Popular music charts and R&B charts featured the first rock and roll hits, including rhythm and blues songs such as Rocket 88 and Shake, Rattle and Roll.
Whole Lotta Shakin’ Going On was Jerry Lee Lewis’ first hit. It was an R&B cover that reached #1 on the R&B, country, and western and pop charts.
The distinctions between rhythm and blues & jazz were not crucial to musicians, who often recorded both. Many swing bands, such as Tiny Bradshaw’s, Jay McShanns, and Johnny Otis, also recorded rhythm.
Count Basie broadcast weekly rhythm and blues from Harlem. Tadd Dameron, a bebop legend, arranged music for Bull Moose Jackson.
He spent two years as Jackson’s pianist after establishing his bebop roots. Many of Charlie Mingus’ breakthrough jazz recordings featured R&B musicians.
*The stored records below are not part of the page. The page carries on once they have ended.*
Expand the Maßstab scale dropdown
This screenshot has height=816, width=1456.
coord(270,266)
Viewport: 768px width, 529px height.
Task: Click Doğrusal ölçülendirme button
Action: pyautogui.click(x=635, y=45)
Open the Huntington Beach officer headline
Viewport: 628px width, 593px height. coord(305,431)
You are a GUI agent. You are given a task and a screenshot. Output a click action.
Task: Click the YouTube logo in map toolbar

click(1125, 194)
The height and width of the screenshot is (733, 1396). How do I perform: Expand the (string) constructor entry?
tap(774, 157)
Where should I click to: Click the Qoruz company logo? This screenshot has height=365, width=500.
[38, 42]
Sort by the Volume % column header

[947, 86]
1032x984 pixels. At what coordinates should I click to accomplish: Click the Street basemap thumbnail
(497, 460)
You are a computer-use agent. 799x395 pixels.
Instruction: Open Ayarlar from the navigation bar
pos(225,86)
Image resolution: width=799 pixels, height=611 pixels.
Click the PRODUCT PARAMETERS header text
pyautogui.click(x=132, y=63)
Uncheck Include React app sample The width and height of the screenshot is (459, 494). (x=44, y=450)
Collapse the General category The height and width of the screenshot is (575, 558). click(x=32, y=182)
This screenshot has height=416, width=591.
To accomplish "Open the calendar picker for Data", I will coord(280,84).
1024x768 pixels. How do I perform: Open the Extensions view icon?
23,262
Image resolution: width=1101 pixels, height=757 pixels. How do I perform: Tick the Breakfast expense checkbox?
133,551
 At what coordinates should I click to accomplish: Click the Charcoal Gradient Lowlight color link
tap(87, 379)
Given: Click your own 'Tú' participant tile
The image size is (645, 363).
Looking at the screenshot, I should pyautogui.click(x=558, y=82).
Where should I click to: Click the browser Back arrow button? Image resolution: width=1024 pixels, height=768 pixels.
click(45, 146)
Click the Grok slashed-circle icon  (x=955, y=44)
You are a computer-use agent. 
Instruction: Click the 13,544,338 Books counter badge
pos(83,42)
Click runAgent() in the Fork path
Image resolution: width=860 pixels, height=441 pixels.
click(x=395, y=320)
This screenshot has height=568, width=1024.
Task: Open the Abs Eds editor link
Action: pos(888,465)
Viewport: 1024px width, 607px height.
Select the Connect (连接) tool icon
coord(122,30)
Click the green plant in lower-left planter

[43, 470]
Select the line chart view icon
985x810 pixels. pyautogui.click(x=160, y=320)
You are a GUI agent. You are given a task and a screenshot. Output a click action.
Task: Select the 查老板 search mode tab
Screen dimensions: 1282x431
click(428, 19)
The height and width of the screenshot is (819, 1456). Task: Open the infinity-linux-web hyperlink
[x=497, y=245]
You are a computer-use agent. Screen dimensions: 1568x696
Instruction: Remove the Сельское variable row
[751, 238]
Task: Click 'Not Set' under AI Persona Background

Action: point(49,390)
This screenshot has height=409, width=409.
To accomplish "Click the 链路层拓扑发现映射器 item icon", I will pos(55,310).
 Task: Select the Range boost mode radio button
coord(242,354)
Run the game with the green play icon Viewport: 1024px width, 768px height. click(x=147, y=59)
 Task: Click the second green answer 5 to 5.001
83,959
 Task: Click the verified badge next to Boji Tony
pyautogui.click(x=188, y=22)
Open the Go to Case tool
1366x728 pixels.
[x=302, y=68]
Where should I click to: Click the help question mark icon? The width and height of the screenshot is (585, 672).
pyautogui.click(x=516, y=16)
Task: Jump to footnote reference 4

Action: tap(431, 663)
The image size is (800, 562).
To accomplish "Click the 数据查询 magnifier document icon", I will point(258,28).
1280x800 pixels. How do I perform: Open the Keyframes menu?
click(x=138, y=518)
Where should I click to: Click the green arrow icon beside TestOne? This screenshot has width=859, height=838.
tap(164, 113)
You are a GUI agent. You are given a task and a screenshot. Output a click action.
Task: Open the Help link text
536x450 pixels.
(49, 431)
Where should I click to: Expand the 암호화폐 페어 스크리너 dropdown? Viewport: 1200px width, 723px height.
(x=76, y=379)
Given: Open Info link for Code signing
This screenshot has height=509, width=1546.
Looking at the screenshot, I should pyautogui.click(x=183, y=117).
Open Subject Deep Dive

Lionel Hampton’s early 1940s big band, which produced Flying Home (tenor solo by Illinois Jacquet), was the foundation for many bebop legends in the 1950s.
Eddie Vinson, also known as Clearhead, was a one-person bebop fusion. He was also a blues shouter and a bebop pianist.
The 1950s were the decade that was most famous for blues and rhythm. R&B evolved regional variations, overlapping with other genres like jazz and rock and rolling. New Orleans was home to a strong and distinct style that crossed the border with blues.
Professor Longhair’s rolling piano style inspired it. Blueberry Hill and Ain’t That a shame were two of Fats Domino’s hits in the 1950s. Clarence Henry, Frankie Ford, and Irma Thomas were also among the artists who helped popularize this Louisiana-style R&B.
At the beginning of their careers, British rock bands such as The Rolling Stones, The Yardbirds, and The Spencer Davis Group were essentially R&B.
3 Characteristics in Classic R&B
There are some common traits in classic R and B music from the 1940s to the 1960s.
Strong Overlap with Rock
Many of the greatest artists in R&B have initially been classified as rock and roll during the early years. These predominantly African American artists were a significant inspiration for rock bands such as The Rolling Stones or the Beatles.
Instrumentation Based On The Guitar
It shouldn’t surprise that early R&B had an electric guitar as its central instrument. The electric guitar was supported by double bass, drums, and eventually an electric bass. The lead singer performed most of the melody, but occasionally they were played on a Saxophone.
Blues And Church Music Inspire Me
Many of the early R&B musicians were steeped in gospel traditions and traditional blues. Many early R&B albums have openly Christian themes. Others reworked blues standards to appeal to their modern listeners.
3 Characteristics In Contemporary R&B
Contemporary R&B shares many of its key characteristics with the 20th-century R&B genre, but it is also distinct in many ways.
As I mentioned, R&B’s early days were dominated by the guitar. Modern R&B is dominated by keyboards, synthesizers, and drum machines. Alicia Keys and others prefer acoustic keyboards, but this genre embraces electronic keyboards and software loops.
Incorporation Hip Hop
The line between R&B and hip hop has become blurred as R&B matures. Bryson Tiller’s Trapsoul album and Drake’s Thank Me Later equal feature amounts of singing and rapping.
This trend dates back to the 1980s when legendary producers Teddy Riley & Bernard Belle introduced the “new Jack swing” style production.
R&B vocal virtuosos like Whitney Houston and Luther Vandross made their amazing voices an integral part of the genre. Modern artists such as Erykah Badu, Jazmine Sullivan, and Alicia Key have maintained this tradition.
R&B would not exist without soul music, and jazz and gospel would not inspire it. The combination of many genres will create a music industry that lives on. We hope you find this article helpful. If you have any questions on this genre, please feel free to ask in the comment box below.